Army ants dynamically adjust living bridges in response to a cost-benefit trade-off

Abstract

The ability of individual animals to create functional structures by joining together is rare and confined to the social insects. Army ants (Eciton) form collective assemblages out of their own bodies to perform a variety of functions that benefit the entire colony. Here we examine ‟bridges" of linked individuals that are constructed to span gaps in the colony's foraging trail. How these living structures adjust themselves to varied and changing conditions remains poorly understood. Our field experiments show that the ants continuously modify their bridges, such that these structures lengthen, widen, and change position in response to traffic levels and environmental geometry. Ants initiate bridges where their path deviates from their incoming direction and move the bridges over time to create shortcuts over large gaps. The final position of the structure depended on the intensity of the traffic and the extent of path deviation and was influenced by a cost-benefit trade-off at the colony level, where the benefit of increased foraging trail efficiency was balanced by the cost of removing workers from the foraging pool to form the structure. To examine this trade-off, we quantified the geometric relationship between costs and benefits revealed by our experiments. We then constructed a model to determine the bridge location that maximized foraging rate, which qualitatively matched the observed movement of bridges. Our results highlight how animal self-assemblages can be dynamically modified in response to a group-level cost-benefit trade-off, without any individual unit's having information on global benefits or costs.

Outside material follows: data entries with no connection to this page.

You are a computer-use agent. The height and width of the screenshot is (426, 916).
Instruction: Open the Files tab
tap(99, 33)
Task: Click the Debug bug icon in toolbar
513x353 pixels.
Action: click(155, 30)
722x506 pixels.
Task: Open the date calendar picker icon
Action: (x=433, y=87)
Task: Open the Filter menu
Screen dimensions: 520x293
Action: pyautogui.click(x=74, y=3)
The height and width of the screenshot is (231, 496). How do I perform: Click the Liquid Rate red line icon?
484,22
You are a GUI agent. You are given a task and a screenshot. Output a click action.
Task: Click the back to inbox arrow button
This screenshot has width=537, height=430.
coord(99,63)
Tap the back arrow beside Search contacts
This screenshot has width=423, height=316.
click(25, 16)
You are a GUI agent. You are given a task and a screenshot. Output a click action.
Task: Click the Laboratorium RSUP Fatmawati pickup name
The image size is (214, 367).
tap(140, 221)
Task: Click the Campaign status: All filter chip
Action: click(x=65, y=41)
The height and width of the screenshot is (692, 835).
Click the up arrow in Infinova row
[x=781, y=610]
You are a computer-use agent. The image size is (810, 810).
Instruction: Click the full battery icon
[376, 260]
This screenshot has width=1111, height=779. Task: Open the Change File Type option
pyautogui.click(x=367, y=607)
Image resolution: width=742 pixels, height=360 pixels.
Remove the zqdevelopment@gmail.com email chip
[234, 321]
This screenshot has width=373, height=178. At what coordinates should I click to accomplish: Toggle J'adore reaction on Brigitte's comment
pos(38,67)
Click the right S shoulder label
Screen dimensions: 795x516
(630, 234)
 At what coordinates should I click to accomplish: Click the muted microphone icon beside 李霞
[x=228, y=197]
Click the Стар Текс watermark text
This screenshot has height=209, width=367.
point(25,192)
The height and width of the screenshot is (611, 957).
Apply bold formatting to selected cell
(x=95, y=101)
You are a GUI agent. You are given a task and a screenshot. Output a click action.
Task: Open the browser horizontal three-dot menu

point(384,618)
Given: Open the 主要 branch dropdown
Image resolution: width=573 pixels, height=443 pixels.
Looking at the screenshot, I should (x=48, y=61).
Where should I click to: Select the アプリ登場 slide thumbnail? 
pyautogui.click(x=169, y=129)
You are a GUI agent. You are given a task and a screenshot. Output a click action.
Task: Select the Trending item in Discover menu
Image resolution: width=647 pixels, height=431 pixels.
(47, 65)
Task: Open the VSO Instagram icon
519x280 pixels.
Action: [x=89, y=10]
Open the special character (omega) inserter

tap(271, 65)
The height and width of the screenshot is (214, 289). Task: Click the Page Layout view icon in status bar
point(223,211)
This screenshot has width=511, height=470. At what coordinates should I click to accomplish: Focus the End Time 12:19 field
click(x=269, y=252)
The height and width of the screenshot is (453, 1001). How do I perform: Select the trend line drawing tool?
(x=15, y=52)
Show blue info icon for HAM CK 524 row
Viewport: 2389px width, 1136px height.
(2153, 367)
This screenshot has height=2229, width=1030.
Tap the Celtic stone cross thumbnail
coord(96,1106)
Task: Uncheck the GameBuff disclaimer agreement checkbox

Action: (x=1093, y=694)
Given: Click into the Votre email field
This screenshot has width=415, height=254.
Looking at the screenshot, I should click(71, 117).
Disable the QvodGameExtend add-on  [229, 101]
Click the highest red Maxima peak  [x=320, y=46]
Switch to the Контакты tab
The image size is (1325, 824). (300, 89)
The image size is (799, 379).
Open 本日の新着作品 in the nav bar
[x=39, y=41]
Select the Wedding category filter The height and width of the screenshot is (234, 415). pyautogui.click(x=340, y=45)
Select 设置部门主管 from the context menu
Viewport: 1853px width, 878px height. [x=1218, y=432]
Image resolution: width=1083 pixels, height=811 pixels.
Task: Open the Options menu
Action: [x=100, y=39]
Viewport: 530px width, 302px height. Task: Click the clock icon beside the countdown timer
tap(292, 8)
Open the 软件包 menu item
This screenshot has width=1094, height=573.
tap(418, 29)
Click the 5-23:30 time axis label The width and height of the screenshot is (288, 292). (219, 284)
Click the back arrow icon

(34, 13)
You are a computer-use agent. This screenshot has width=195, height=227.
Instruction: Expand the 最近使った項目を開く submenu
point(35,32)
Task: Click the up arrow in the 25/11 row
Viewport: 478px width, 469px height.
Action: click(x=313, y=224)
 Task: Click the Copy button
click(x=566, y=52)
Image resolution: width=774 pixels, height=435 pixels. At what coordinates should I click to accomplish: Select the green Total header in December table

Keywords: collective behavior; optimization; self-assembly; self-organization; swarm intelligence.

Fig. 1.

(A) Experimental apparatus from above, with ant bridge cartoon to show relative size. θ indicates the angle of separation between the platforms, in this case set to 20°. Over 30 min, the bridge has moved the distance d from its initiation point at the intersection of the platforms to its current location. See Materials and Methods for explanations of the empirical measurements d, w, b, and D_max, and the cost–benefit model for descriptions of L_A, L_T, L₁, L₀, and L_E. The position of L_T corresponds to the position of the main trail axis, as described in the text. The width (w_A) and length of each movable platform section was 3.3 cm and 24 cm, respectively. (B) Apparatus with θ set to 12°. Hinges are shown as circles. (C) Apparatus with θ set to 60°. The surface area of a bridge, used to estimate costs, is shown in blue, and the reduction in travel distance is shown with red dashed arrows for the same bridge migration distance (d).

Fig. 2.

Bridge movement as a function of (A) experimental time, (B) angle θ, and (C) traffic intensity. Each dot represents the position of a single bridge for each minute of each experiment. These values are partial residuals computed from a GLM as described in the text: they represent the relationship between a given independent variable and the bridge position, given that the other two independent variables are also in the model. The solid line and its semitransparent envelope represent the best fit of the GLM for each independent variable and its 95% confidence interval.

Fig. S1.

Bridge width as a function of bridge length for each angle θ. Each circle shows the width and length of a single bridge at any point in time. Solid lines are linear regressions for each angle θ. Shaded areas are the 95% confidence region.

Fig. 3.

The relationship between costs and benefits for bridges at certain θ angles. Dashed lines are theoretical cost–benefit relationships as computed from our model (and depicted in Fig. S2). Each circle shows the distance saved and surface area of an individual bridge at any point in time. Solid lines are LOESS curves built from the experimental data for each angle θ that help visualize the general trends in the data.

Fig. S2.

Theoretical costs (A) and benefits (B) as a function of distance moved by the bridge toward the main trail axis for different θ angles. In A, the cost function takes into account the widening of bridges observed as they move toward the main trail axis (Fig. S1).

Fig. 4.

(A) The optimal bridge position d as a function of apparatus angle θ for different ant densities. Other model parameters as described in Materials and Methods. (B) Comparison between the predicted final position of the bridge (solid line) and the experimental observations (dots) as a function of the angle θ. The value of parameter $A$ (the only free parameter of the model) was chosen to best fit the experimental observations. Note that changing its value would only affect the numerical outcome of the model, not the general shape of the relationship. The experimental observations reported in this figure are partial residuals computed from a GLM as described in the text.